In the article on the Community Winds concert, transcribe the passage that begins at the words "Also on the" and stops after "concert, Vives said.".
::: PROVIDED PASSAGE
Community Winds Moves into Uncharted Territory

Los Alamos Community Winds performing at this year’s Next Big Idea. Photo by Bonnie J. Gordon/ladailypost.com
 
By BONNIE J. GORDON
Los Alamos Daily Post

The Los Alamos Community Winds will present “Uncharted Territory,” at 4 p.m. Saturday, Oct. 5 at Crossroads Bible Church.

The concert is free, although donations are gratefully accepted. The title of program refers, not only to the theme of the pieces, but also to the fact that much of the program will be new to the audience.

As is often the case at a Winds concert, the music was selected to challenge the performers as well as bring a unique aesthetic experience to the audience.

The Winds will be joined by guest conductor Robert Sheldon, who is also the composer of two of the pieces on the program, As a Wind from the North and Choreography. Sheldon is one of the most performed composers of wind band music today. He is also an educator and the author of the text used by Los Alamos elementary school bands. Sheldon will hold a clinic for local sixth graders while in Los Alamos.

Also on the program is Vignettes for Concert Band, a new commissioned work by American composer David Avshalomov. The Winds joined with 25-30 other bands across the planet to commission the work.

“Avshalomov used information on what instruments community bands have,” Director Ted Vives said. “This kind of commission guarantees the composer a lot of performances of the new work.”

Vignettes for Concert Band consists of very short, widely-varied, colorful, dynamic miniature character pieces that can be mixed and matched in concert, Vives said.

The Winds will also present a new work by Vives himself, “...and they named it Trinity.” The piece was inspired by nine quotations from J. Robert Oppenheimer sprinkled throughout the piece, Vives said.

 “As a composer, I’m very excited to have it premiered,” he said.

The Winds will also present The Incredibles, the score for the Disney animated hit about a family of super heroes by Michael Giacchino and The Free Lance March by John Philip Sousa.

This performance by the Los Alamos Community Winds is part of the 12th Annual Daniel Pearl World Music Days – a global network of concerts that uses the universal language of music to diminish hatred, respect differences, and reach out in global friendship.

Daniel Pearl, the journalist and musician kidnapped and assassinated by terrorists in Pakistan was a classically-trained violinist, as well as a fiddler and mandolin player who joined musical groups wherever he traveled.

World Music Days commemorates his Oct. 10 birthday and carries on his mission of connecting diverse people through words and music.
::::::
::: DATASET SECTION
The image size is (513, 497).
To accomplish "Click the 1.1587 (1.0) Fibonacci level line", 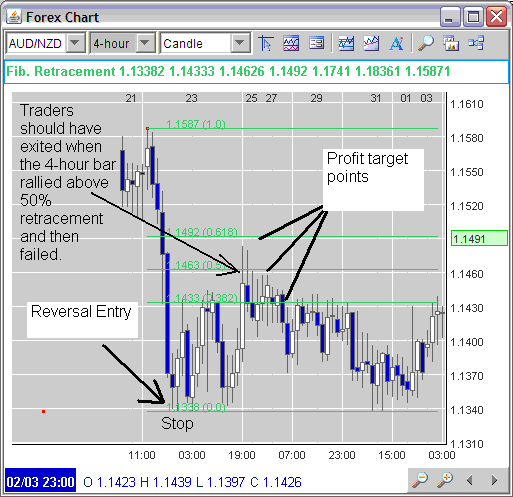I will (x=293, y=128).
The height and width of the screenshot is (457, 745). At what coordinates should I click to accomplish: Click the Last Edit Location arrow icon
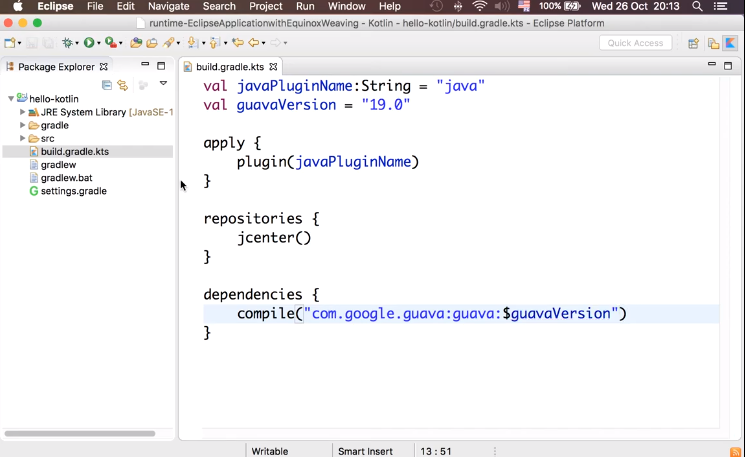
::::::
RESULT BELOW:
Also on the program is Vignettes for Concert Band, a new commissioned work by American composer David Avshalomov. The Winds joined with 25-30 other bands across the planet to commission the work.

“Avshalomov used information on what instruments community bands have,” Director Ted Vives said. “This kind of commission guarantees the composer a lot of performances of the new work.”

Vignettes for Concert Band consists of very short, widely-varied, colorful, dynamic miniature character pieces that can be mixed and matched in concert, Vives said.